Autograd profiler shows high usage of "to"

I am profiling to my code in the training loop during a single forward pass like the following:

with torch.autograd.profiler.profile(use_cuda=False) as prof:
    y = model(x)
print(prof.key_averages().table(sort_by="self_cpu_time_total", row_limit=25))

The top entry in the printed table is the function to with 32% self CPU total usage and 4500 calls. This is weird to me since nowhere in my model code I call the .to(device) function (only earlier on before the profiling is started).

Here is the output: https://pastebin.com/raw/Y6Yv3FGe

How can I find out which PyTorch call may internally calls .to(device) without me doing this explicitly?

Cheers

Edit: I just found the reason. When my model is already on a cuda device and the forward pass is being called in a profiling context where use_cuda=False, all Tensors are implicitly sent back to the CPU. The above does not happen when my model is not on a cuda device first.
Edit 2: Nevermind, the to usage is still high when using use_cuda=True and everything is already on the device a priori.

Hi,

use_cuda wil only impact the profiler: it will only allow the profiler to properly time cuda calls or not.

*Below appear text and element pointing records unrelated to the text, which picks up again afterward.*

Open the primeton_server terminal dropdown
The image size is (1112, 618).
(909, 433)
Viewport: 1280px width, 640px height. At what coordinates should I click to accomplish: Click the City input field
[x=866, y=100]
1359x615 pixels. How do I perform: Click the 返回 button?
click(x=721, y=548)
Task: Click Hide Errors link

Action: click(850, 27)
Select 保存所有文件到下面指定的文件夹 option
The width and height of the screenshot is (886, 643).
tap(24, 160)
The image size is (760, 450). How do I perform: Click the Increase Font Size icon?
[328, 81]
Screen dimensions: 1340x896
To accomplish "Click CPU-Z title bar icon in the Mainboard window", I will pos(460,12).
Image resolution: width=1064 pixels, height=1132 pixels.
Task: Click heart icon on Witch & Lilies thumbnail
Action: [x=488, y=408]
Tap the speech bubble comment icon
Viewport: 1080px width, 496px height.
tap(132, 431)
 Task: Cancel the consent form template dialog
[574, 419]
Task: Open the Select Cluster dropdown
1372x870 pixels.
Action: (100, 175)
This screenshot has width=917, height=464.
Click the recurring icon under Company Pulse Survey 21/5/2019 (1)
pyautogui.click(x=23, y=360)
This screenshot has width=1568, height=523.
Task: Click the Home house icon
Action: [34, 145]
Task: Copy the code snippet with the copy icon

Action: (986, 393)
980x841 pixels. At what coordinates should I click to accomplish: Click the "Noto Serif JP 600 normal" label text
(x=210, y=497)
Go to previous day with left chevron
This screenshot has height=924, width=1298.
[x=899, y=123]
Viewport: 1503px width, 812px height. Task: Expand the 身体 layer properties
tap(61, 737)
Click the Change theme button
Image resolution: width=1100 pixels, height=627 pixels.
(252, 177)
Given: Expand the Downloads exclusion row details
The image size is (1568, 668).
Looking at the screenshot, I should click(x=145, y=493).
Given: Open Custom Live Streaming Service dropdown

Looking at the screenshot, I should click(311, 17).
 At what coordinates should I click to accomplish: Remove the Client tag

Is your model wrapped in a DataParallel or similar construct? Could you give more details about your model?

No the model is not wrapped in DataParallel (or anything else).

Which details do you need? I can’t publish the model code (yet) unfortunately, sorry.
It’s a deep model using multiple custom layers performing lots of sum, matmul, exp, einsum and log operations. Nothing fancy per se. We mainly use pytorch to obtain the gradients via autograd.

The thing is that internally. We try and never call .to under the hook to avoid performance pitfalls. DataParallel is an exception has it needs to move stuff between gpus.

So one forward in your model still calls 4500 times .to() ?
Note as well that if you do many .float() or .long(), etc, they get converted to .to operators I think.

We call .float() and .long() quite a few times. That explains it. I didn’t that that it calls .to internally (see https://pytorch.org/docs/stable/tensors.html#torch.Tensor.long).

Do you happen to know why these calls bother the cpu so much? The tensors they are called upon all reside on a cuda device.

Ho the doc actually shows their equivalent .to() formulation.

If you set use_cuda=True then every operation will block on the GPU. So you can see how long they take.
These calls make a full copy of the given Tensor every time they’re called. So if you do too many of them, they can slow you down. Especially if your overall task is memory bounded.

That’s good to know. Thanks for your support!

Well, I have to correct my above statement. We neither call .float() nor .long() in the forward pass that is being profiled.

Is there any way to trace, where a .to() call is being done internally?

I don’t think there is.
You can try to profiler subsets of your model to pinpoint the issue and send the problematic part if it is small enough.